Burma / Myanmar / China: A convoy of military trucks on a section of the Burma Road, c.1945

The Burma Road is a road linking Burma (also called Myanmar) with China. Its terminals are Kunming, Yunnan, and Lashio, Burma. When it was built, Burma was a British colony under Japanese occupation.

The road is 717 miles (1,154 km) long and runs through rough mountain country. The sections from Kunming to the Burmese border were built by 200,000 Chinese laborers during the Second Sino-Japanese War in 1937 and completed by 1938. It had a role in World War II, when the British used the Burma Road to transport materiel to China before Japan was at war with the British. Supplies would be landed at Rangoon (now Yangon) and moved by rail to Lashio, where the road started in Burma. In 1940 the British government yielded to Japanese diplomatic pressure to close down the Burma Road to supplies to China for a period of three months.

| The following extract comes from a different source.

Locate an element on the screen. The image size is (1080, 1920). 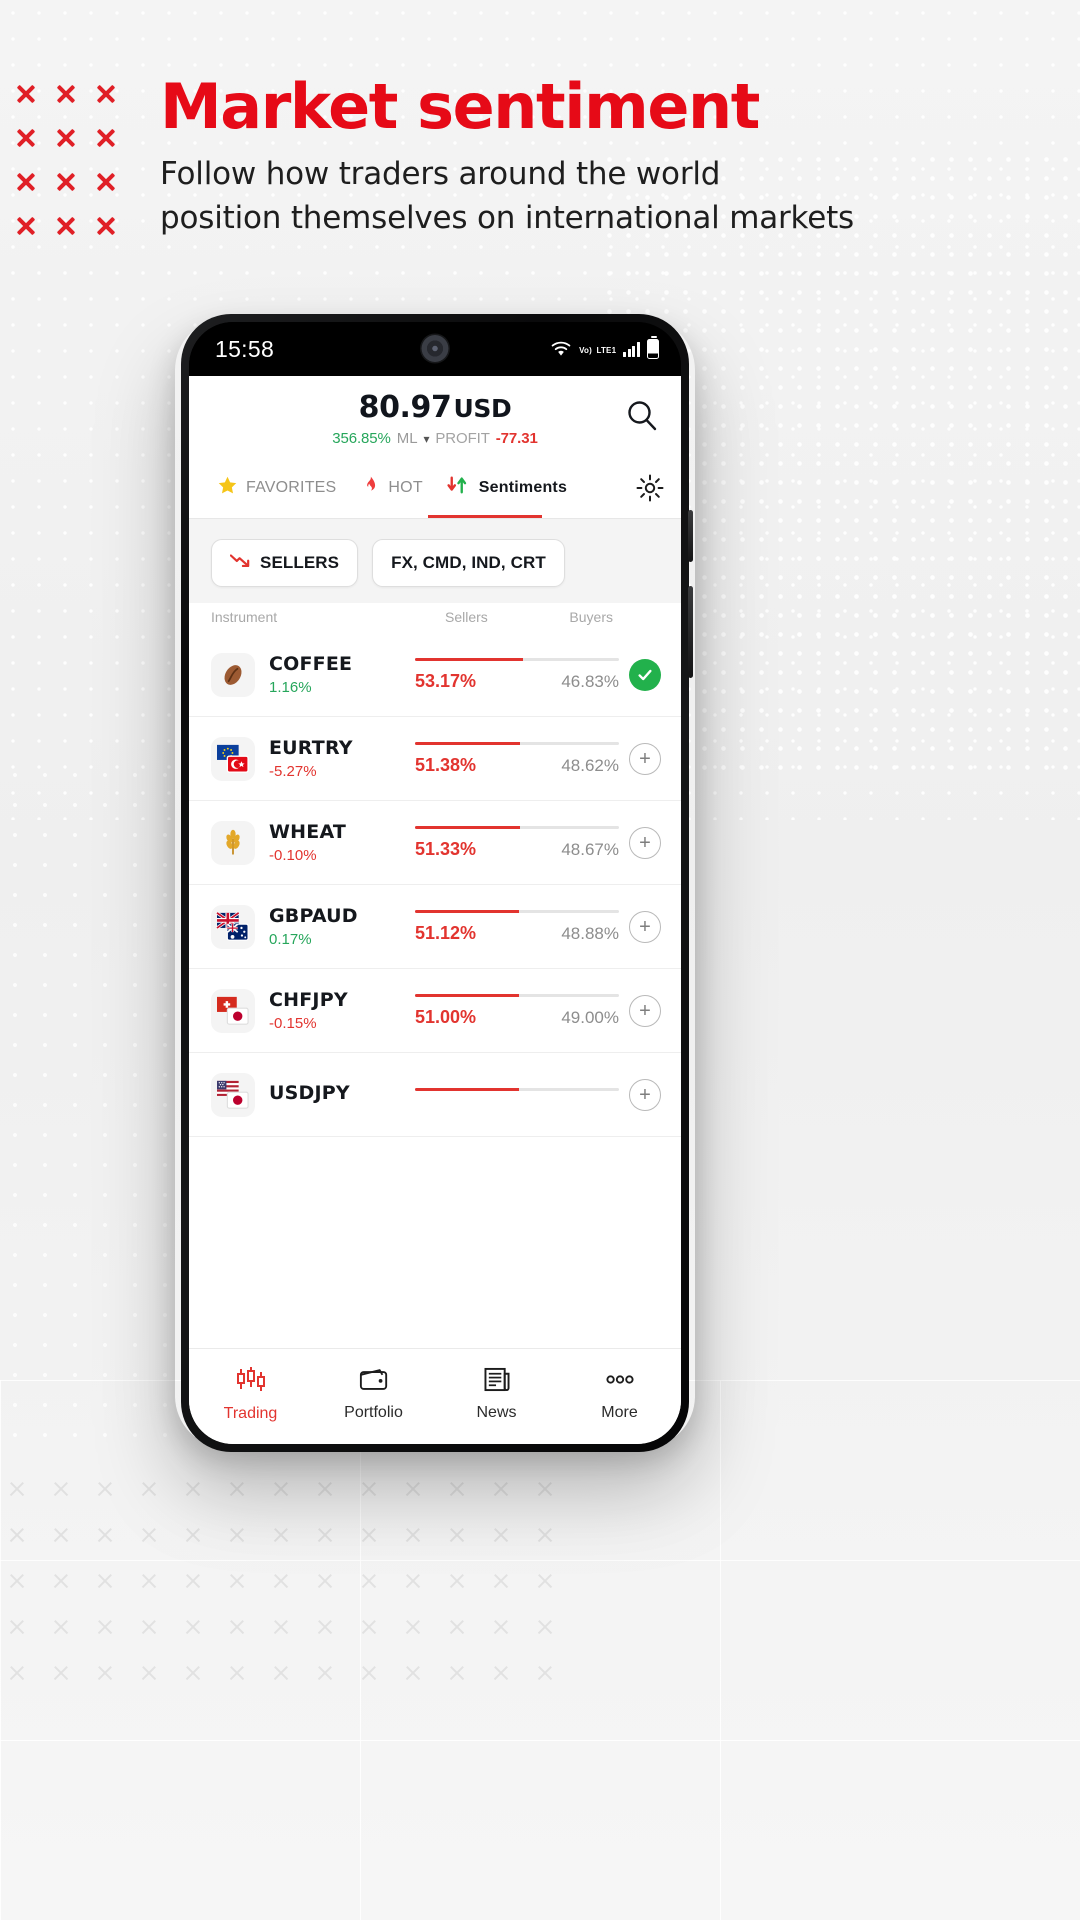
check-icon is located at coordinates (645, 674).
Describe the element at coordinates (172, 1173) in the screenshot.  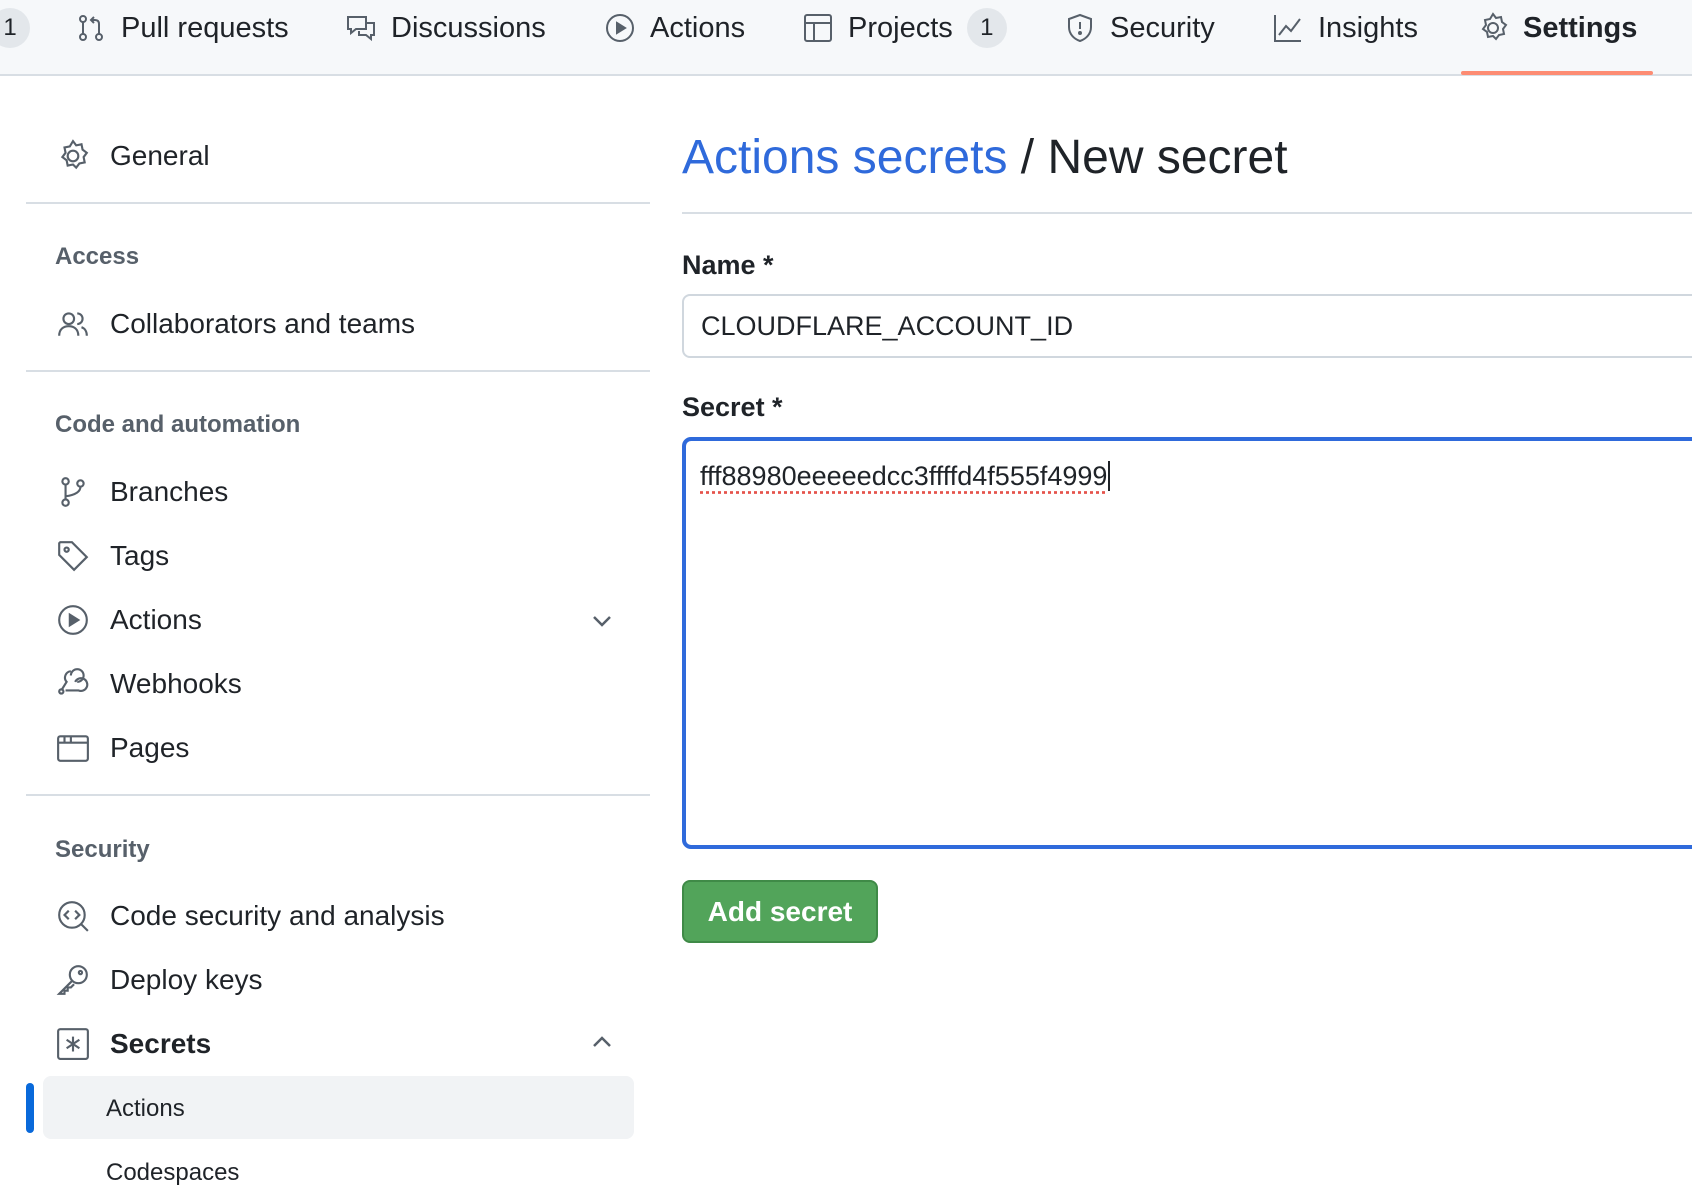
I see `sidebar-subitem-codespaces: Codespaces` at that location.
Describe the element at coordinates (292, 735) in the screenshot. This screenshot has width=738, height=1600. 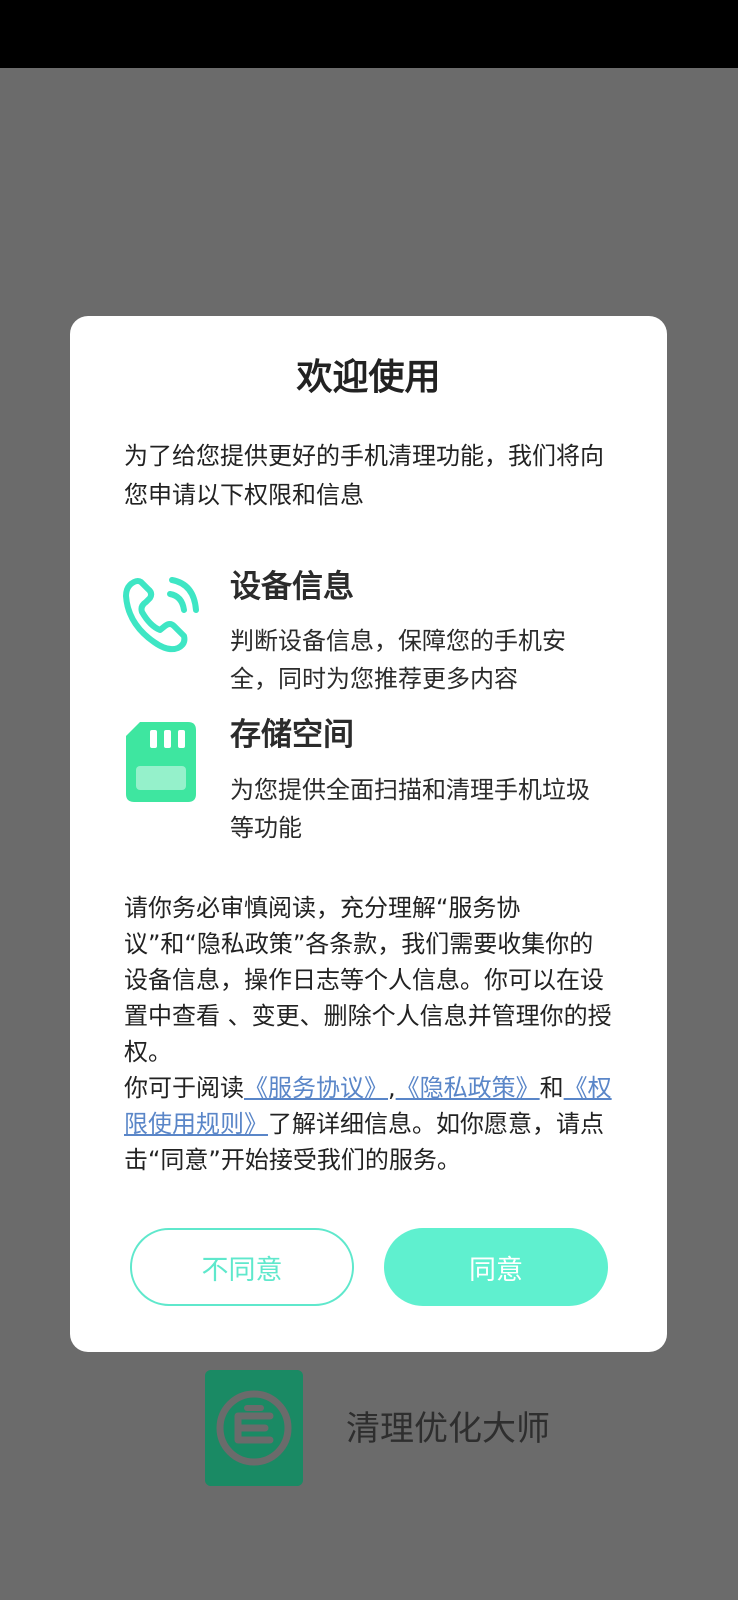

After the Japanese overran Burma in 1942, the Allies were forced to supply Chiang Kai-shek and the nationalist Chinese by air. They flew these supplies from airfields in Assam, India, over 'the hump', the eastern end of the Himalayas.

Under British command Indian, British, Chinese, and American forces, the latter led by Vinegar Joe Stilwell, defeated a Japanese attempt to capture Assam and recaptured northern Burma. In this area they built a new road, the Ledo Road which ran from Ledo Assam, through Myitkina and connected to the old Burma Road at Wandingzhen, Yunnan, China. The first trucks reached the Chinese frontier by this route on January 28, 1945.